## What is expected
Copy the lines below verbatim. Begin with the first and end with the line containing "Given: Collapse the".

#### Task data

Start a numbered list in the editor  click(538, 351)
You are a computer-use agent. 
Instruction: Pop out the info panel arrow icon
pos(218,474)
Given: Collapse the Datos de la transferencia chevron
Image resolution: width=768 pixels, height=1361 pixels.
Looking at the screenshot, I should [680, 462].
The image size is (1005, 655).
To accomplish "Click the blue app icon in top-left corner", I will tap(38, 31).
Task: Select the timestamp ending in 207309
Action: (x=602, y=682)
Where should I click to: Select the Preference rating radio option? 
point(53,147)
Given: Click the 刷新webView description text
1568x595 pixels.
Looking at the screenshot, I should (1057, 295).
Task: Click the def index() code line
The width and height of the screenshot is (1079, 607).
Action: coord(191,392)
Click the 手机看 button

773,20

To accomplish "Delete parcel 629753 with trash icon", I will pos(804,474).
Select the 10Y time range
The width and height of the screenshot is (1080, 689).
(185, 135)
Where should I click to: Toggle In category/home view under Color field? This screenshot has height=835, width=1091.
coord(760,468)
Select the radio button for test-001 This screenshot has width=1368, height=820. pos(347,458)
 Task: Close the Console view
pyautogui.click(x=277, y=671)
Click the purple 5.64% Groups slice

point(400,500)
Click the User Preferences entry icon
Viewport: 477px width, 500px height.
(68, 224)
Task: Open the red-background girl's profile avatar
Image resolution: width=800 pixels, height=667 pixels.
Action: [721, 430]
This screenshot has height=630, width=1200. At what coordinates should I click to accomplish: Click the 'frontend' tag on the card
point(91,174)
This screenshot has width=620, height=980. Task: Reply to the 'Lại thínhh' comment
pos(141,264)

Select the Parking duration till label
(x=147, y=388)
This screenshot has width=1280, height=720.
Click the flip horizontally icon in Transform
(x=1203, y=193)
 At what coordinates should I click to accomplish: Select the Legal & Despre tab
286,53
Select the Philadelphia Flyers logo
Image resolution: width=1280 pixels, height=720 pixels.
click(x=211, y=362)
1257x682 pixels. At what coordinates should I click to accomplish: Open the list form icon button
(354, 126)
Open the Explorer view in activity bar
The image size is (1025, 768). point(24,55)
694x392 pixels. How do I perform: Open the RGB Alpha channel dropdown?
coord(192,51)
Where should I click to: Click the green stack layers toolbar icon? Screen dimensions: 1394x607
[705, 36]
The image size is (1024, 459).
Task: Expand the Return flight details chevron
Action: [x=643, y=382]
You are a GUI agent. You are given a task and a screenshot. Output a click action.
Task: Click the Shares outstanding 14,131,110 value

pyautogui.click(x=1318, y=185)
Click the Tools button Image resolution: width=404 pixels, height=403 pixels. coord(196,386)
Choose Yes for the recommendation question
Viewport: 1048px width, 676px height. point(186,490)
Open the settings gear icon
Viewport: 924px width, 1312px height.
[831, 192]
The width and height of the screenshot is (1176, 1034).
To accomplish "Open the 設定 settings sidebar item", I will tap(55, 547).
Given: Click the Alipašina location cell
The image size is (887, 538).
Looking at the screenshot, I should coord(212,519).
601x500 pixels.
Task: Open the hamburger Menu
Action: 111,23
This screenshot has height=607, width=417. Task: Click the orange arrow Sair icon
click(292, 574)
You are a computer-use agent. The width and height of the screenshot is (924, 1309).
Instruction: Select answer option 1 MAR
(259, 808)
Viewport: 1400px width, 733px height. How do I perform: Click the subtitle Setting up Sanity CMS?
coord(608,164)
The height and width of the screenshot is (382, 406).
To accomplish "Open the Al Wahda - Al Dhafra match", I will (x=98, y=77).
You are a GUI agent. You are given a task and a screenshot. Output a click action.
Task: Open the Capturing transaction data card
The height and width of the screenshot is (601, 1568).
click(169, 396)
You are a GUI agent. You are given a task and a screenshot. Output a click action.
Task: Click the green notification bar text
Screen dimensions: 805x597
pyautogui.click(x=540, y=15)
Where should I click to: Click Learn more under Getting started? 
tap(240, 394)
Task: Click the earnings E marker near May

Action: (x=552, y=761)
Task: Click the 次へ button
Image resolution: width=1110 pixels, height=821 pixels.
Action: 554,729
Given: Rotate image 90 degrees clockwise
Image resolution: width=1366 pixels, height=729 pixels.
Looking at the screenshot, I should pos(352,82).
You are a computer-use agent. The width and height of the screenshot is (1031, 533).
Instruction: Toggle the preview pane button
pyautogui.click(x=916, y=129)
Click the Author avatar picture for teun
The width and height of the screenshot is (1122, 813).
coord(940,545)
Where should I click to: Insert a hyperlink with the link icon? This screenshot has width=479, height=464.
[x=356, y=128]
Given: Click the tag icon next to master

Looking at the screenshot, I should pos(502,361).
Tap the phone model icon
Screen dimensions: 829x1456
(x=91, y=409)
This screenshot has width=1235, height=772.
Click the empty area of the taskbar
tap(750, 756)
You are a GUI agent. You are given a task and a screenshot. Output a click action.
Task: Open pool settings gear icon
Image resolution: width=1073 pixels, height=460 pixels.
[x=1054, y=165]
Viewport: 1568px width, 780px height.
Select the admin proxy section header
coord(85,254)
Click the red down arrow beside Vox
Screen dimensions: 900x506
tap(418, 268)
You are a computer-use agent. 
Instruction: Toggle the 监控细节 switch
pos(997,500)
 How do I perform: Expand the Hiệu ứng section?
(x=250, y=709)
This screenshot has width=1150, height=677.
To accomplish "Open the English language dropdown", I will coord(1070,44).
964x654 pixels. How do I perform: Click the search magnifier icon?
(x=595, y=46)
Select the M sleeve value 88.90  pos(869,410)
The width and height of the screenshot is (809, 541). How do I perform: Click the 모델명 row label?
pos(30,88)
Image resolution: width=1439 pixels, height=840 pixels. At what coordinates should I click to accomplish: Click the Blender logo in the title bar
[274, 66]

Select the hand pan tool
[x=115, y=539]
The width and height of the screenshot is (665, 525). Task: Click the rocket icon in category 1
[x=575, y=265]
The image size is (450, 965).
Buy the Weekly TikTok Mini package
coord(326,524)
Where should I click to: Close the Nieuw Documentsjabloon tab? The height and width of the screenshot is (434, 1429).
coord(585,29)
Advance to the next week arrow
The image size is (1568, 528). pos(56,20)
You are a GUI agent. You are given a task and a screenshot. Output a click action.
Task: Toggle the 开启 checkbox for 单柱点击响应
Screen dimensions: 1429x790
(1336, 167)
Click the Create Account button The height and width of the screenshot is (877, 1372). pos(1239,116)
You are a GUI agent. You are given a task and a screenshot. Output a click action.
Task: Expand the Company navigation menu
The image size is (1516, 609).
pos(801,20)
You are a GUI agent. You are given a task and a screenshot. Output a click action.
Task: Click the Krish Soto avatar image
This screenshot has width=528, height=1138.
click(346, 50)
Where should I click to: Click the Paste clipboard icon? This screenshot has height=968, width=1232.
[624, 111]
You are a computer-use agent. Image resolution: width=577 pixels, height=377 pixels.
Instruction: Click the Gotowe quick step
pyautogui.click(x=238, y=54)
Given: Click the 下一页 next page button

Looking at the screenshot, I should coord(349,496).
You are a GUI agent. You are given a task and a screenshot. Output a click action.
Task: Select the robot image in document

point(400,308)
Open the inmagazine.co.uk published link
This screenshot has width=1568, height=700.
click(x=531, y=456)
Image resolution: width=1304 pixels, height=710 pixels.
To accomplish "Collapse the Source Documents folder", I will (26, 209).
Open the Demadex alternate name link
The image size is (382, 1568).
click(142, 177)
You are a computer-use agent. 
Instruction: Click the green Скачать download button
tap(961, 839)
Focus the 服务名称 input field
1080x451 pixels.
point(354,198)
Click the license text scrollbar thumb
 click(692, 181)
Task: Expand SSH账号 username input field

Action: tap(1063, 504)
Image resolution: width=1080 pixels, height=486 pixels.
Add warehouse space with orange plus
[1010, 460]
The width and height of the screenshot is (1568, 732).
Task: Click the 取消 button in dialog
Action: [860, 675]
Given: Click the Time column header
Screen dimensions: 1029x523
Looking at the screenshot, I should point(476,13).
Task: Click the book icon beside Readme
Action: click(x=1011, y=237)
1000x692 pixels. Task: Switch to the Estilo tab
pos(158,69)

########

## Completed exercise
Start a numbered list in the editor  click(538, 351)
You are a computer-use agent. 
Instruction: Pop out the info panel arrow icon
pos(218,474)
Given: Collapse the Datos de la transferencia chevron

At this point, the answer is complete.